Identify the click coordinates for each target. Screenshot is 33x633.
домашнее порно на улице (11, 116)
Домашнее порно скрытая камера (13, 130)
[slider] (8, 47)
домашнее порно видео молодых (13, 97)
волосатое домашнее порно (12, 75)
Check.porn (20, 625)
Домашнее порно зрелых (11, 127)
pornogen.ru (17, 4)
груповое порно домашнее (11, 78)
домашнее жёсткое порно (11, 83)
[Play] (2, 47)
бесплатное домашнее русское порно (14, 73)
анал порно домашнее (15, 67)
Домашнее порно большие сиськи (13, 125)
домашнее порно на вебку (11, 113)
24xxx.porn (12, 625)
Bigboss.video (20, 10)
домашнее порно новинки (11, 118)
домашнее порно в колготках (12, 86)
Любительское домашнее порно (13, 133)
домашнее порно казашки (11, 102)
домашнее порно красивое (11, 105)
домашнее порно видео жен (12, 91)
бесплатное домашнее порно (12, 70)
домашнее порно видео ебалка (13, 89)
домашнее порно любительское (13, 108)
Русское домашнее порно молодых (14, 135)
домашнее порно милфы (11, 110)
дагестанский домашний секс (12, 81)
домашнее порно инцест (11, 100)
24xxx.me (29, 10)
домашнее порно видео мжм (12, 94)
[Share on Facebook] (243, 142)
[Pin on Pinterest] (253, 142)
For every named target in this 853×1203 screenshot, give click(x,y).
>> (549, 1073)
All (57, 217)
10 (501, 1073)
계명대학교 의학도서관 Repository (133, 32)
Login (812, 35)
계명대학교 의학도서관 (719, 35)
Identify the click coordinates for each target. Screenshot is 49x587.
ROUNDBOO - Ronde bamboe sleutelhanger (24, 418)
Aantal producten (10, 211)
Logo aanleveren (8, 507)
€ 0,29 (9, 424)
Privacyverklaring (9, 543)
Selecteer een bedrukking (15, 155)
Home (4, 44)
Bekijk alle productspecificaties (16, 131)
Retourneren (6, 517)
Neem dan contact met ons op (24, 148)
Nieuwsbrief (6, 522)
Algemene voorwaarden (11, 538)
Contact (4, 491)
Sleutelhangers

____________

GOAL OF THE EXERCISE -> Reproduce the entire listing above, substituting "Sign in" for every occurrence of "Login" and keeping all other text unchanged.

REPLY TO THE EXERCISE ->
Identify the click coordinates for each target. Screenshot is 33x633.
домашнее порно на улице (11, 116)
Домашнее порно скрытая камера (13, 130)
[slider] (8, 47)
домашнее порно видео молодых (13, 97)
волосатое домашнее порно (12, 75)
Check.porn (20, 625)
Домашнее порно зрелых (11, 127)
pornogen.ru (17, 4)
груповое порно домашнее (11, 78)
домашнее жёсткое порно (11, 83)
[Play] (2, 47)
бесплатное домашнее русское порно (14, 73)
анал порно домашнее (15, 67)
Домашнее порно большие сиськи (13, 125)
домашнее порно на вебку (11, 113)
24xxx.porn (12, 625)
Bigboss.video (20, 10)
домашнее порно новинки (11, 118)
домашнее порно в колготках (12, 86)
Любительское домашнее порно (13, 133)
домашнее порно казашки (11, 102)
домашнее порно красивое (11, 105)
домашнее порно видео жен (12, 91)
бесплатное домашнее порно (12, 70)
домашнее порно видео ебалка (13, 89)
домашнее порно любительское (13, 108)
Русское домашнее порно молодых (14, 135)
домашнее порно милфы (11, 110)
дагестанский домашний секс (12, 81)
домашнее порно инцест (11, 100)
24xxx.me (29, 10)
домашнее порно видео мжм (12, 94)
[Share on Facebook] (243, 142)
[Pin on Pinterest] (253, 142)
For every named target in this 853×1203 screenshot, give click(x,y).
>> (549, 1073)
All (57, 217)
10 (501, 1073)
계명대학교 의학도서관 Repository (133, 32)
Sign in (812, 35)
계명대학교 의학도서관 (719, 35)
Identify the click coordinates for each target. Screenshot is 49x587.
ROUNDBOO - Ronde bamboe sleutelhanger (24, 418)
Aantal producten (10, 211)
Logo aanleveren (8, 507)
€ 0,29 (9, 424)
Privacyverklaring (9, 543)
Selecteer een bedrukking (15, 155)
Home (4, 44)
Bekijk alle productspecificaties (16, 131)
Retourneren (6, 517)
Neem dan contact met ons op (24, 148)
Nieuwsbrief (6, 522)
Algemene voorwaarden (11, 538)
Contact (4, 491)
Sleutelhangers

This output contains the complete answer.